Most people would consider criminal charges to be an incredibly troubling thing to face because they know that their freedom could be at stake if they are convicted of committing a crime. Most people also know that wrongful convictions do happen across the nation, oftentimes leaving a person labeled as a criminal even though they have done nothing wrong.

In many cases, wrongful convictions can occur because of confessions that are later proven false by other evidence. But this might lead you to ask: why would someone confess to committing a crime they didn't do? If you're like some of our Missouri readers, you may be thinking you would never allow yourself to be convinced into confessing to a crime you had nothing to do with. But would you be correct in making this assertion? Some psychologists say no.
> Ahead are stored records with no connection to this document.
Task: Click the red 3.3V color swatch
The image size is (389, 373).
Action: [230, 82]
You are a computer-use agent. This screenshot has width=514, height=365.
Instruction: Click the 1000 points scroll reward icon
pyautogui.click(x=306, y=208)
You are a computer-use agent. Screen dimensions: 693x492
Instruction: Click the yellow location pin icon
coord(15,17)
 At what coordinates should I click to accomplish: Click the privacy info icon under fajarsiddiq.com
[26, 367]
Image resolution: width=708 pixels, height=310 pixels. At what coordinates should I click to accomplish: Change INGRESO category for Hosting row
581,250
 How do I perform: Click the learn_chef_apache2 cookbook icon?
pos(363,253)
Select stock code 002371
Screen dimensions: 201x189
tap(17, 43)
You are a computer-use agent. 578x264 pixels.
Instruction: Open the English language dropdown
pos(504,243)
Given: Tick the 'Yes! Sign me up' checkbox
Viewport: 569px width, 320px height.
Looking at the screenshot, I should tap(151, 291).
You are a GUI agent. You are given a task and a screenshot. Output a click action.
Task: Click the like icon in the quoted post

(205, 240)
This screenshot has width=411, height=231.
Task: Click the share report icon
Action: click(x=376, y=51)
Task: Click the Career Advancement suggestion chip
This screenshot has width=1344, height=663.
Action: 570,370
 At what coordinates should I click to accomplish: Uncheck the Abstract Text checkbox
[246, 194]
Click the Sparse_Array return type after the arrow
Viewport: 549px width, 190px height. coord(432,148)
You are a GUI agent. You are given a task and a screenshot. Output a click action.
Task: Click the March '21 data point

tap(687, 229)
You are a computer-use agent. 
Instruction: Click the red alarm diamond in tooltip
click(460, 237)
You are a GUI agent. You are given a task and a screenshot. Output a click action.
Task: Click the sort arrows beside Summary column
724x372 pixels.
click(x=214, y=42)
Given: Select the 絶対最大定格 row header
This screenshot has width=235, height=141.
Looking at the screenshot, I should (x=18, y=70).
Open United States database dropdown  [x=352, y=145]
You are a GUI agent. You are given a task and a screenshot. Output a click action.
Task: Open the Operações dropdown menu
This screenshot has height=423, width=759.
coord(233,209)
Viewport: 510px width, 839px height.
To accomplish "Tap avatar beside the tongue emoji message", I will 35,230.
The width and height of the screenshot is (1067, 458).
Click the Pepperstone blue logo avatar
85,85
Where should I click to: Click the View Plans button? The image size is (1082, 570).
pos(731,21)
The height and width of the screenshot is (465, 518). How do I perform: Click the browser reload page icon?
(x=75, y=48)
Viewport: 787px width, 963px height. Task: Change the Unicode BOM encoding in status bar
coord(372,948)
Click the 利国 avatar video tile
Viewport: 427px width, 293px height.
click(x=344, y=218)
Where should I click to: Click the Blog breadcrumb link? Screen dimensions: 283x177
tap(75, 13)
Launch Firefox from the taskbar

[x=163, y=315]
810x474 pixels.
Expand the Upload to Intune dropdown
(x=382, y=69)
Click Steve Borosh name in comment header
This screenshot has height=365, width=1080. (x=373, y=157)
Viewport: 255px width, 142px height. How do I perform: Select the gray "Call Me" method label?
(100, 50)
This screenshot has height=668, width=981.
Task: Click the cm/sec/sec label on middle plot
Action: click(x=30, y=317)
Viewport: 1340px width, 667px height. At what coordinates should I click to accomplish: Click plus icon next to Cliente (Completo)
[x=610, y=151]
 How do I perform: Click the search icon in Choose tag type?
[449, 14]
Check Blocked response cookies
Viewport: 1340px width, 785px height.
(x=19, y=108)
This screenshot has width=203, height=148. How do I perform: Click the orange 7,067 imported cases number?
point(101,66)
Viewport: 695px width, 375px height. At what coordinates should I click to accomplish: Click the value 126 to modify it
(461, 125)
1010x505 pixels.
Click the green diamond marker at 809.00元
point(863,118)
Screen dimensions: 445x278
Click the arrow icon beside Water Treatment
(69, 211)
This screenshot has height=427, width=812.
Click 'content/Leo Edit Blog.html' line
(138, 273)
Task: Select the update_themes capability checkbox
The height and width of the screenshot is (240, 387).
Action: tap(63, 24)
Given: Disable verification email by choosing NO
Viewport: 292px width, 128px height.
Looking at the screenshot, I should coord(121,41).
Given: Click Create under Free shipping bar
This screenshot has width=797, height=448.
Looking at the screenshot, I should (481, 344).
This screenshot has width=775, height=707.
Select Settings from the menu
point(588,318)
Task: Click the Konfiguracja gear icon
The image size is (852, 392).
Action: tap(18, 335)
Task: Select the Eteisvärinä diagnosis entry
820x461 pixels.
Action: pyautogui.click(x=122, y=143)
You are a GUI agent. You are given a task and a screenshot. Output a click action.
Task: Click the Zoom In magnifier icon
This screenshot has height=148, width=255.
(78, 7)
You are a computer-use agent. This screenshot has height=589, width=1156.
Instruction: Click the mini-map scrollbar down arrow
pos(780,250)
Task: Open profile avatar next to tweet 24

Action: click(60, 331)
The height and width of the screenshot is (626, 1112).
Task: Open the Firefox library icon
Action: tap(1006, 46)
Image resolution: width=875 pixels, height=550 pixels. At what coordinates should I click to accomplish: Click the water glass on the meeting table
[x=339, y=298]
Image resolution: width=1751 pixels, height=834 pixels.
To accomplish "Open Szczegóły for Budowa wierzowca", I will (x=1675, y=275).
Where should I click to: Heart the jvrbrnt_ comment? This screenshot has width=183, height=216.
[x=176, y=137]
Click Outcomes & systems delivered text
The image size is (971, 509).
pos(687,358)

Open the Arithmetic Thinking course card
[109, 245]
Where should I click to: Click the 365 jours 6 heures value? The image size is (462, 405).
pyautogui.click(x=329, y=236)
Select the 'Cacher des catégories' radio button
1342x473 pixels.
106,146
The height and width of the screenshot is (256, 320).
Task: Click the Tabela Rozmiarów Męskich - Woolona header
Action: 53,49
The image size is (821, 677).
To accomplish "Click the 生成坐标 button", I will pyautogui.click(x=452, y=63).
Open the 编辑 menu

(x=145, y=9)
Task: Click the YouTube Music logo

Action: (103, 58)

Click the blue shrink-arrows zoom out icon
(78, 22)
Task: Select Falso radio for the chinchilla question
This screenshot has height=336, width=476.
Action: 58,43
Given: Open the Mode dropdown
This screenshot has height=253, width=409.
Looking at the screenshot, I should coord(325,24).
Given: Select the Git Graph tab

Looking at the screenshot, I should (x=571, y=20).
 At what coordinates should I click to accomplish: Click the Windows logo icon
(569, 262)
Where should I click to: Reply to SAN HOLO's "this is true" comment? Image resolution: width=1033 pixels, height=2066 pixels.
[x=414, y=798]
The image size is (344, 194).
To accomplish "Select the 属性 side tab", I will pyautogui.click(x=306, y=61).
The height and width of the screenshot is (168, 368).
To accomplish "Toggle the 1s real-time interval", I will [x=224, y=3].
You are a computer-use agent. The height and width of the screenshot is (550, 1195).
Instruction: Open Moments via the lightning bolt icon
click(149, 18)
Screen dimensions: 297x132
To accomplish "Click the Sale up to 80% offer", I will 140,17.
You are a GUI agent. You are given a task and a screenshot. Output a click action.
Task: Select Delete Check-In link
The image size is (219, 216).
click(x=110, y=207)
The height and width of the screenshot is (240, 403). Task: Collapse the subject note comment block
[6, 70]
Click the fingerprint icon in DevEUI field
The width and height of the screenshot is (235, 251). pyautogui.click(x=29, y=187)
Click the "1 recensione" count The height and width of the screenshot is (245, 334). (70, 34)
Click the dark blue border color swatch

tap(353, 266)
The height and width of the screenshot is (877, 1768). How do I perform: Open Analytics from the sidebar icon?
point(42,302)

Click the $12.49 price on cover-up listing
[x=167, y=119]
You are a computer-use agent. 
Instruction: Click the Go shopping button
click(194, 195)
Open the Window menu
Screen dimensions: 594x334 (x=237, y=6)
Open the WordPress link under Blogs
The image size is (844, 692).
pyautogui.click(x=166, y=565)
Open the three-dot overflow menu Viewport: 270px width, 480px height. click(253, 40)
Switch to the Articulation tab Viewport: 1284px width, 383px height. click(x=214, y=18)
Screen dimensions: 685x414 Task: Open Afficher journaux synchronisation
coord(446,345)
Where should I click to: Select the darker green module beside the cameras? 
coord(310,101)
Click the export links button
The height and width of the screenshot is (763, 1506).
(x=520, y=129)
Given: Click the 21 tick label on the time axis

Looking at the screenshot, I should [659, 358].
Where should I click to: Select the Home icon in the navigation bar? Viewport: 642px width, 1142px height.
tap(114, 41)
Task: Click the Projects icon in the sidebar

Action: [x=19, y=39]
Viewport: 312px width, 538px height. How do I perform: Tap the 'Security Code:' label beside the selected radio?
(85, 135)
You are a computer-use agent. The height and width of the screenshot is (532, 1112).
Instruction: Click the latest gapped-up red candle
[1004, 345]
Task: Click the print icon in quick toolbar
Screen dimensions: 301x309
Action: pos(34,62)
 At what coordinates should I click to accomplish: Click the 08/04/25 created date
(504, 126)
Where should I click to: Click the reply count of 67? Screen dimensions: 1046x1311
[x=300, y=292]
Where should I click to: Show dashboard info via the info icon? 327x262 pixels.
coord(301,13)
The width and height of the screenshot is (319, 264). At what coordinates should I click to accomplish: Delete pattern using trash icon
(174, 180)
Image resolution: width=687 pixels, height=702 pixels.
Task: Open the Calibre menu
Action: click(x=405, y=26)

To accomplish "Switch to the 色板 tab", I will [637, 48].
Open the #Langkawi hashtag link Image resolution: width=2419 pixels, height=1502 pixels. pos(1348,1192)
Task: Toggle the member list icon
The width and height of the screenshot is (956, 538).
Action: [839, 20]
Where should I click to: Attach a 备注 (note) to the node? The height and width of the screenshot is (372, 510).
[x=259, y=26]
In a study conducted in the United Kingdom at the University of Bedfordshire, researchers were able to show how easily our memories can trick us into giving a false confession. They did this by suggesting a false memory to participants who were later asked repeatedly to describe the event which, in some cases, included committing a crime. Coupled with "poor memory-retrieval techniques," a majority of participants were not only able to recall the false memory but were also able to give details about the crime that never happened.

This particular research is quite poignant because it shows how easy it is for false memories to solidify themselves into reality. With enough coaxing, a person could easily admit to committing a crime in which they did not participate, which might be particularly discomforting for those in Missouri who think this could never happen to them.

As you may already know, appealing a conviction can be challenging, especially when a confession is involved. Even if a conviction is overturned, the challenges don't stop there. A person may want their criminal record expunged, which is no easy task if you do not have the right legal counsel at your side. This is something we'd like all our readers to keep in mind, especially now that we know how easily a false memory can lead to a wrongful conviction.